For the Gang of 8 in 2013, Jeff Sessions had a huge role, but so did the GOP House of Representatives. Without GOP control over the House, the YouTube videos would have been irrelevant. If the Democrats held the House, they could have just ignored public opposition and passed the amnesty anyway, just like they did for Obamacare. And of course, without a Senate seat, Jeff Sessions couldn’t have made the videos in the first place. There was also public mobilization against, as well. Maybe not quite as strong as 2007, but significant nonetheless.
So that means the things that our side had to defeat the amnesties are all in jeopardy now:
Jeff Sessions, and/or other effective GOP restrictionist leaders
Mickey Kaus
GOP control over at least one chamber of Congress
Public mobilization
except Mickey Kaus. He’ll be doing his internet-based immigration advocacy regardless. The rest of them, they are all in danger of being wiped out because Trump.

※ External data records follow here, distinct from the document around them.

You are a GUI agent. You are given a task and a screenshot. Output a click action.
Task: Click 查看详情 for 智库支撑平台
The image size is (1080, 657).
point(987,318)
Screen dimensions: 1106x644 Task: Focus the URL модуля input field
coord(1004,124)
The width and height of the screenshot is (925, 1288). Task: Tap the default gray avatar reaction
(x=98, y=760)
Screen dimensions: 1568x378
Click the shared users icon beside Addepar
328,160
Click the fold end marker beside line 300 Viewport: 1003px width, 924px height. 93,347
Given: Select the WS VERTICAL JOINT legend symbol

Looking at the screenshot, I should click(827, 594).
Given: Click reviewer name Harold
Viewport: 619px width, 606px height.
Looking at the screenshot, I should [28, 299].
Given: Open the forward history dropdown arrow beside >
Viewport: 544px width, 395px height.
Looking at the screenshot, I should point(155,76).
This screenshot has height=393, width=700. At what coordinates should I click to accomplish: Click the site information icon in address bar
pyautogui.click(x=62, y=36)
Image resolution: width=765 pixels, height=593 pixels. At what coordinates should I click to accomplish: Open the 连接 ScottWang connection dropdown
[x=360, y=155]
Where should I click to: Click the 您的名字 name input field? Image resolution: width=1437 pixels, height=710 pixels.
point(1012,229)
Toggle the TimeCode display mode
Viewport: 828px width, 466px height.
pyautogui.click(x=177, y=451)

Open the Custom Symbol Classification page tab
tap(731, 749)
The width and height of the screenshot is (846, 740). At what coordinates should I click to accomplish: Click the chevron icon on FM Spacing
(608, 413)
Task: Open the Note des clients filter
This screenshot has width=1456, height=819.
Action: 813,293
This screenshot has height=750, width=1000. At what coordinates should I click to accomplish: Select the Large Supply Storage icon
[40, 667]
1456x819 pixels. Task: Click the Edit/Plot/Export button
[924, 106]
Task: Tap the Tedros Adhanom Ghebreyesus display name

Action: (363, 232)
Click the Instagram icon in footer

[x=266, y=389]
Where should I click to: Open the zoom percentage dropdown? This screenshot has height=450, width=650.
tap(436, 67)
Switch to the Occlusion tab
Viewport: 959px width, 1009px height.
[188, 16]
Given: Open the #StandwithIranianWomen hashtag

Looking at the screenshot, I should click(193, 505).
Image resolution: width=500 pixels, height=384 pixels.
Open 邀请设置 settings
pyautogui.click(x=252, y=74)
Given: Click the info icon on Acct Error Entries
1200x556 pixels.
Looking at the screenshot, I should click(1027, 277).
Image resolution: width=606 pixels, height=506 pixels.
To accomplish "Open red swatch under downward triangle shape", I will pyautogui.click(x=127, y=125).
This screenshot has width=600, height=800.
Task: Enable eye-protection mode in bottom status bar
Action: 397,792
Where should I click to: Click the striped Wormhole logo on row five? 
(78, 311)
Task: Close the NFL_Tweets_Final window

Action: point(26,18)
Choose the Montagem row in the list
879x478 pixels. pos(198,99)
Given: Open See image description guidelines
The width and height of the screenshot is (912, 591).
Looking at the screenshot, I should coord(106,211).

At this point Trump himself is a lost cause. The other things are definitely in play, and now is the time to save what can be saved.
Used to be Southrons said "hisself" which to a Northerner's ear sounds terrible and is evidence of bad breeding. But, as someone pointed out, it is "himself" which is wrong. Him doesn't possess a self. You give something to a "him". "His" owns something, i.e. his own self.Replies: @TheTrumanShow
“himself” is wrong only because it’s singular and the subject is plural. accordingly, it should be “themselves” (i.e. The leaders … believed that they themselves were remaining loyal …).